Material supplied:
::::

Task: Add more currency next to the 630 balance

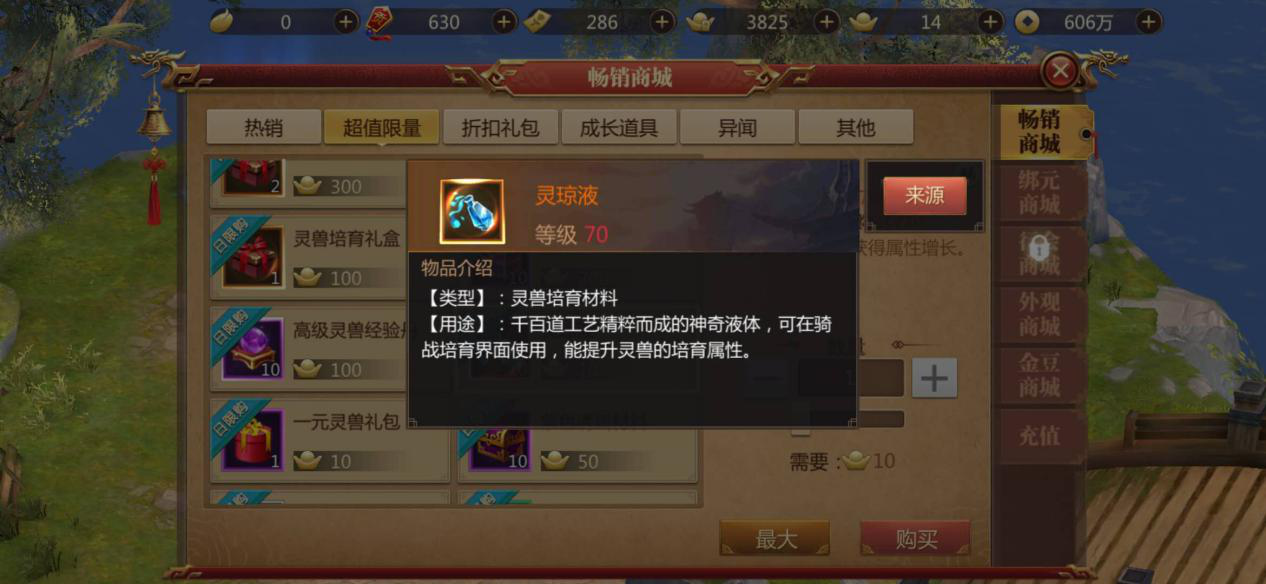Action: (x=504, y=22)
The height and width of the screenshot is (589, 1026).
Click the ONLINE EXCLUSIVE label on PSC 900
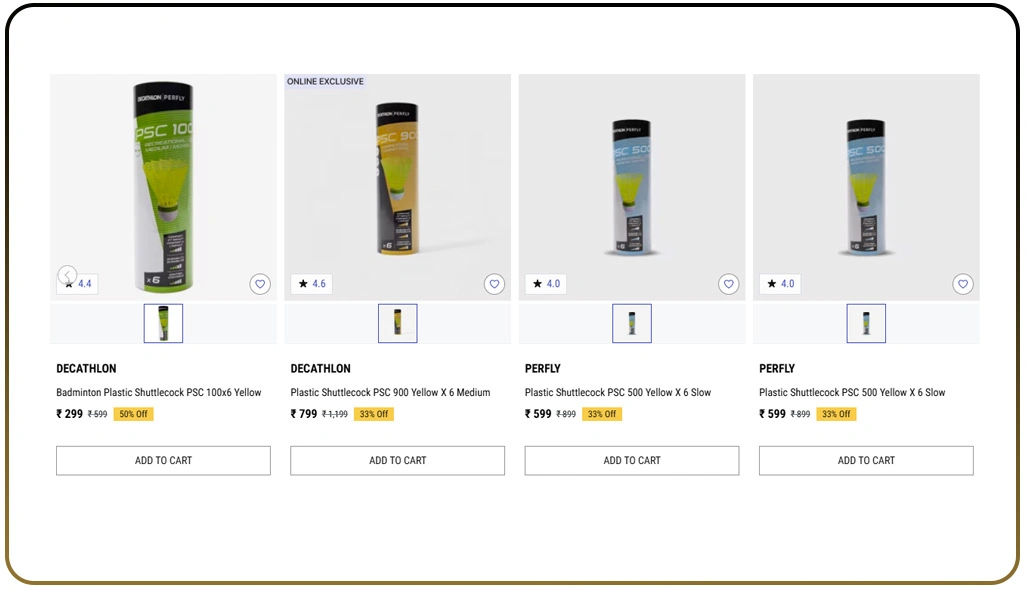click(x=325, y=81)
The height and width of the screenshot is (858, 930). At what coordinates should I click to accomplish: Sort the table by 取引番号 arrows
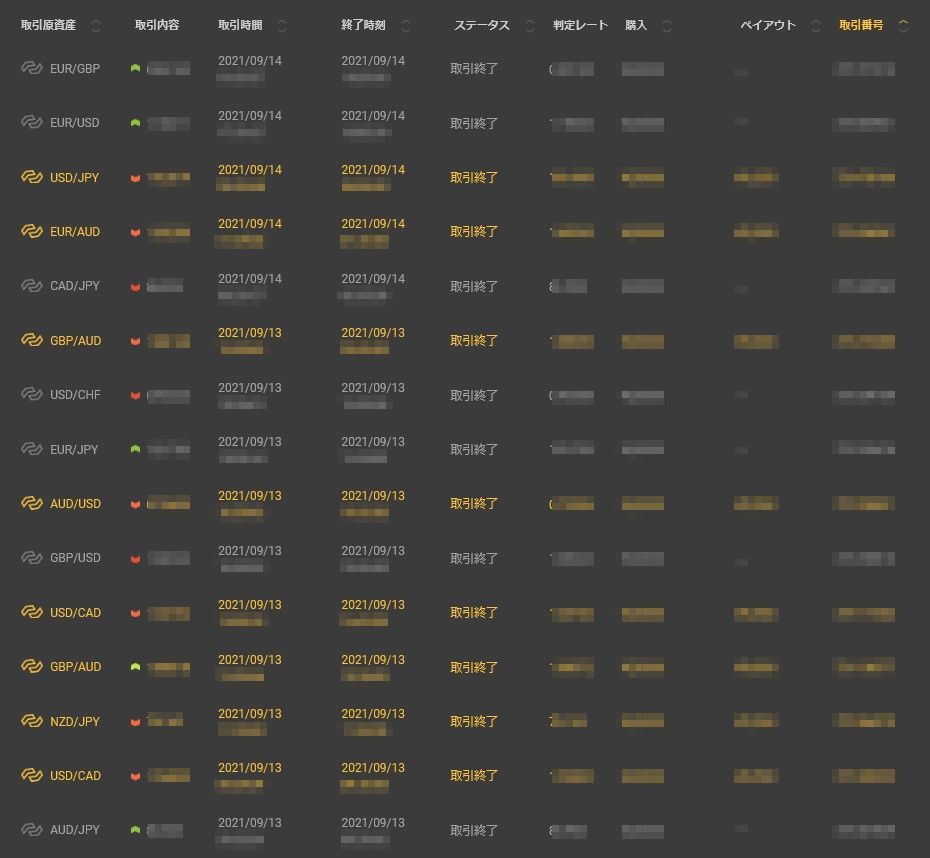pos(904,26)
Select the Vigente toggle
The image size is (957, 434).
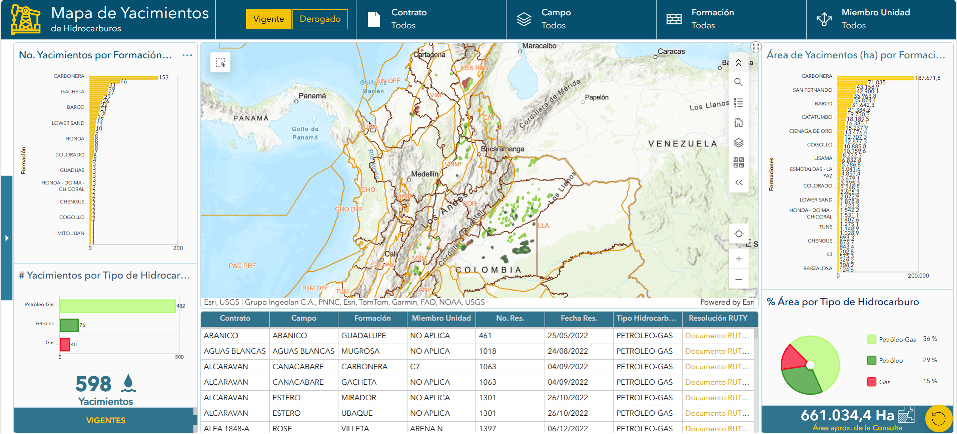pos(269,19)
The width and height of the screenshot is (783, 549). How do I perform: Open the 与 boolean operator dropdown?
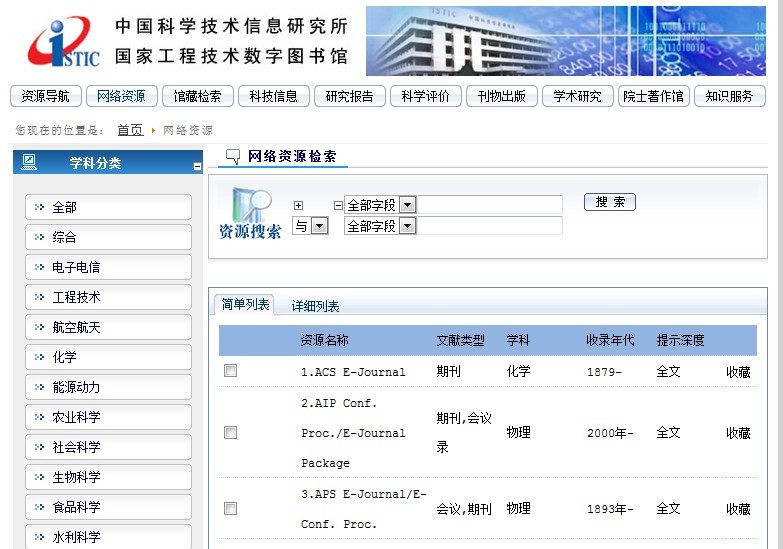320,226
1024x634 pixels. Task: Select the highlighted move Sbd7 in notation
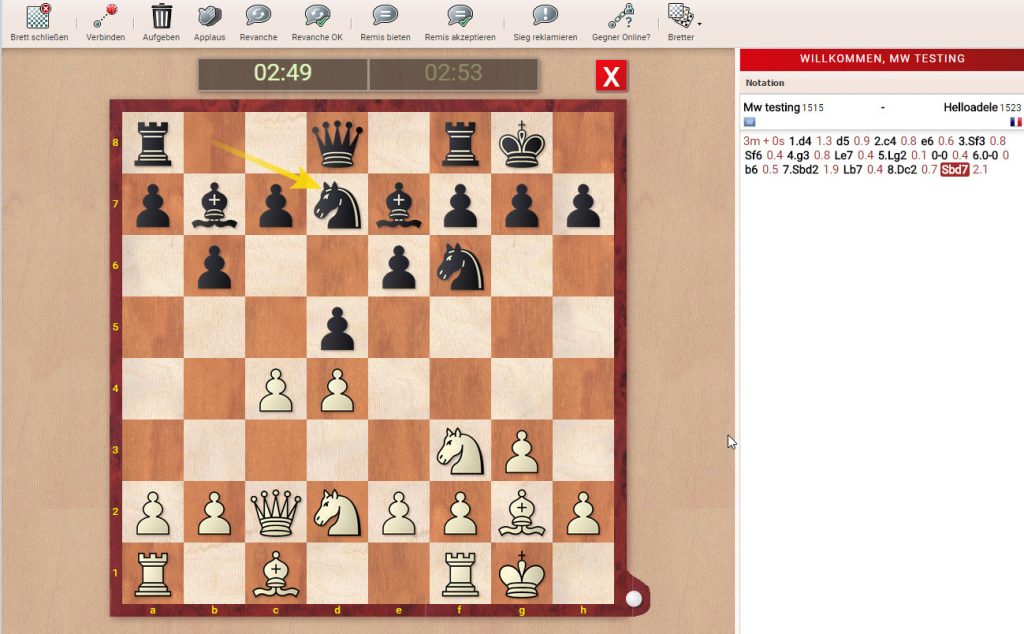955,169
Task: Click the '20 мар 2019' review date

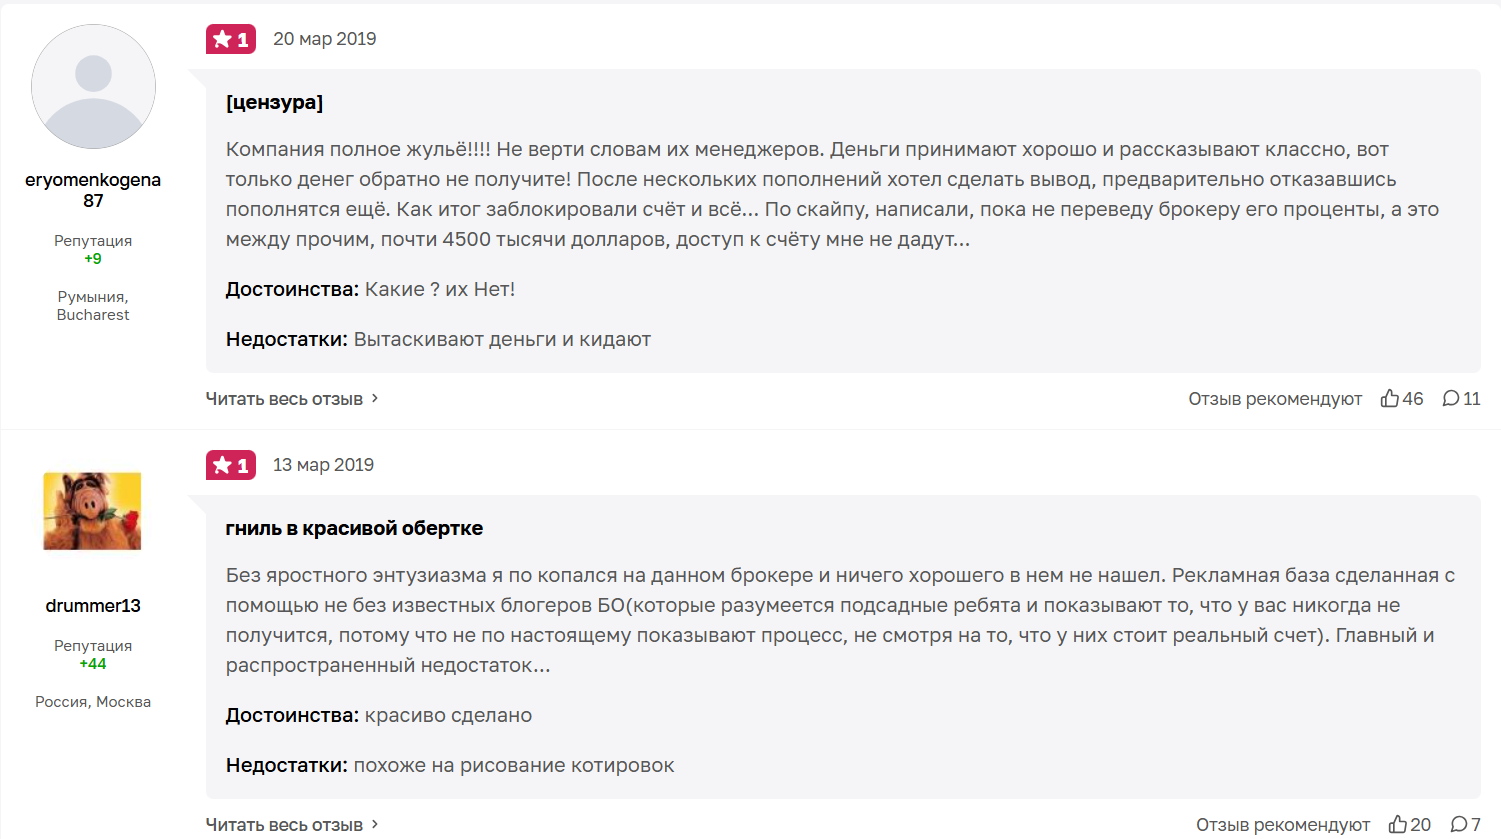Action: pyautogui.click(x=325, y=39)
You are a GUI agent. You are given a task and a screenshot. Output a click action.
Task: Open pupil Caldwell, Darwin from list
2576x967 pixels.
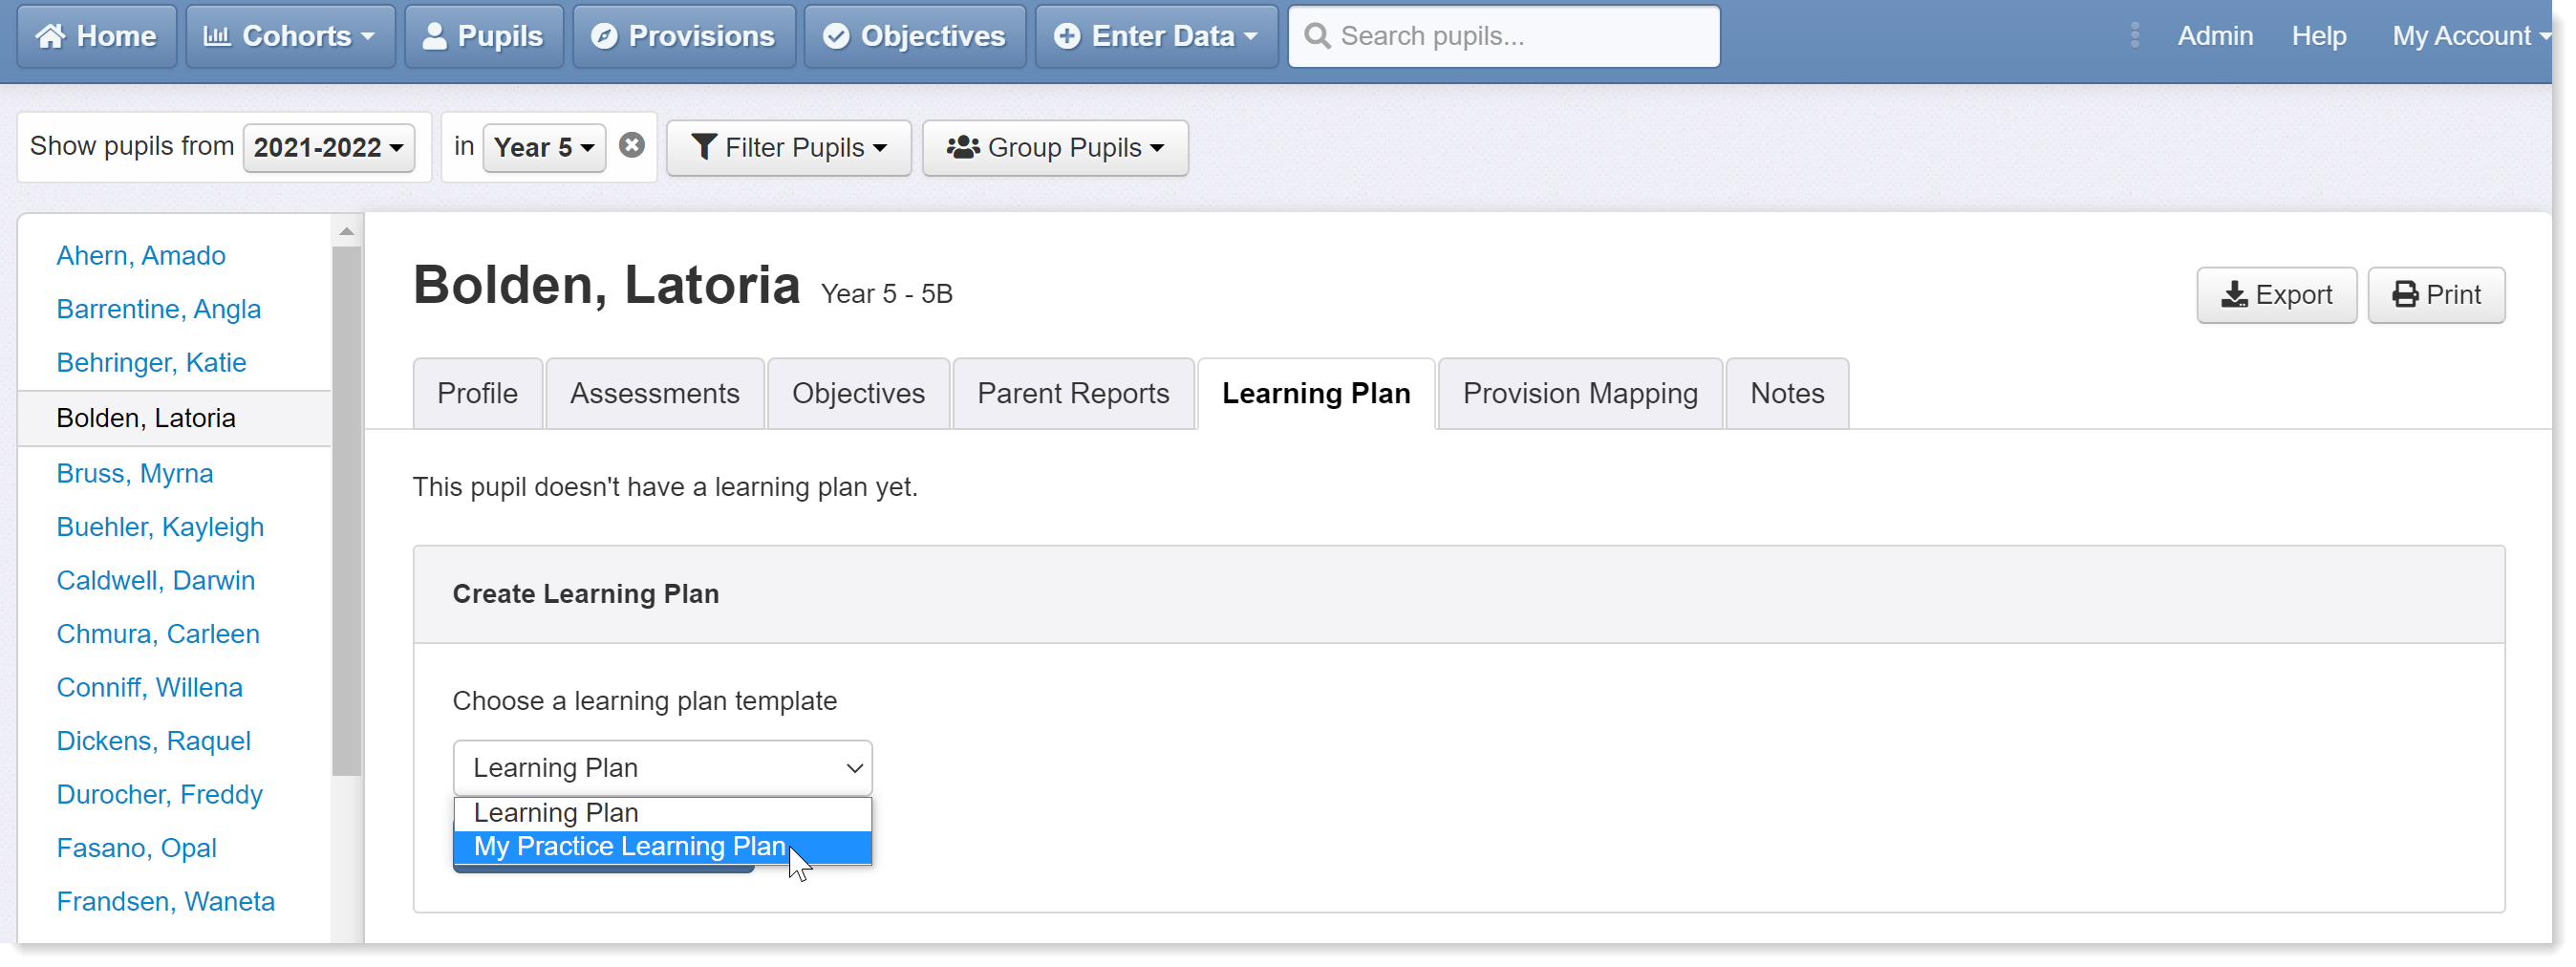point(155,580)
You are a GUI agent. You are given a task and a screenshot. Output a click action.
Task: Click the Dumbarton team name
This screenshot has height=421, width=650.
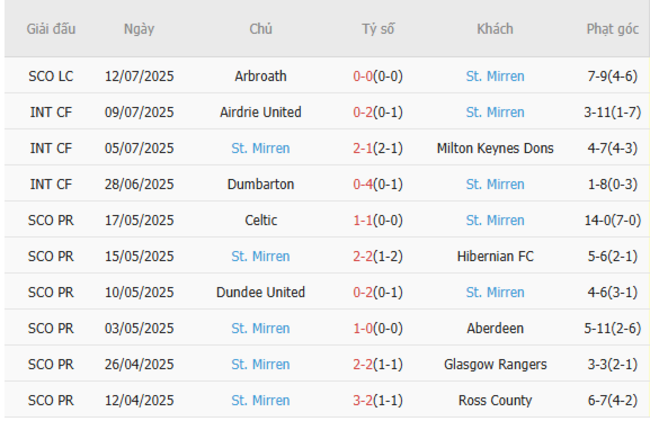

::::

Task brief: Give back every entry in full, exactly as written, with no picture included.

Completed exercise:
Task: Add more currency next to the 630 balance

Action: (x=504, y=22)
The height and width of the screenshot is (589, 1026).
Click the ONLINE EXCLUSIVE label on PSC 900
click(x=325, y=81)
The height and width of the screenshot is (858, 930). At what coordinates should I click to accomplish: Sort the table by 取引番号 arrows
pos(904,26)
Select the Vigente toggle
The image size is (957, 434).
pos(269,19)
The width and height of the screenshot is (783, 549). How do I perform: Open the 与 boolean operator dropdown?
320,226
1024x634 pixels. Task: Select the highlighted move Sbd7 in notation
955,169
Task: Click the '20 мар 2019' review date

Action: pyautogui.click(x=325, y=39)
You are a GUI agent. You are given a task and a screenshot. Output a click action.
Task: Open pupil Caldwell, Darwin from list
2576x967 pixels.
point(155,580)
You are a GUI agent. You are given a task and a screenshot. Output a click action.
Task: Click the Dumbarton team name
This screenshot has height=421, width=650.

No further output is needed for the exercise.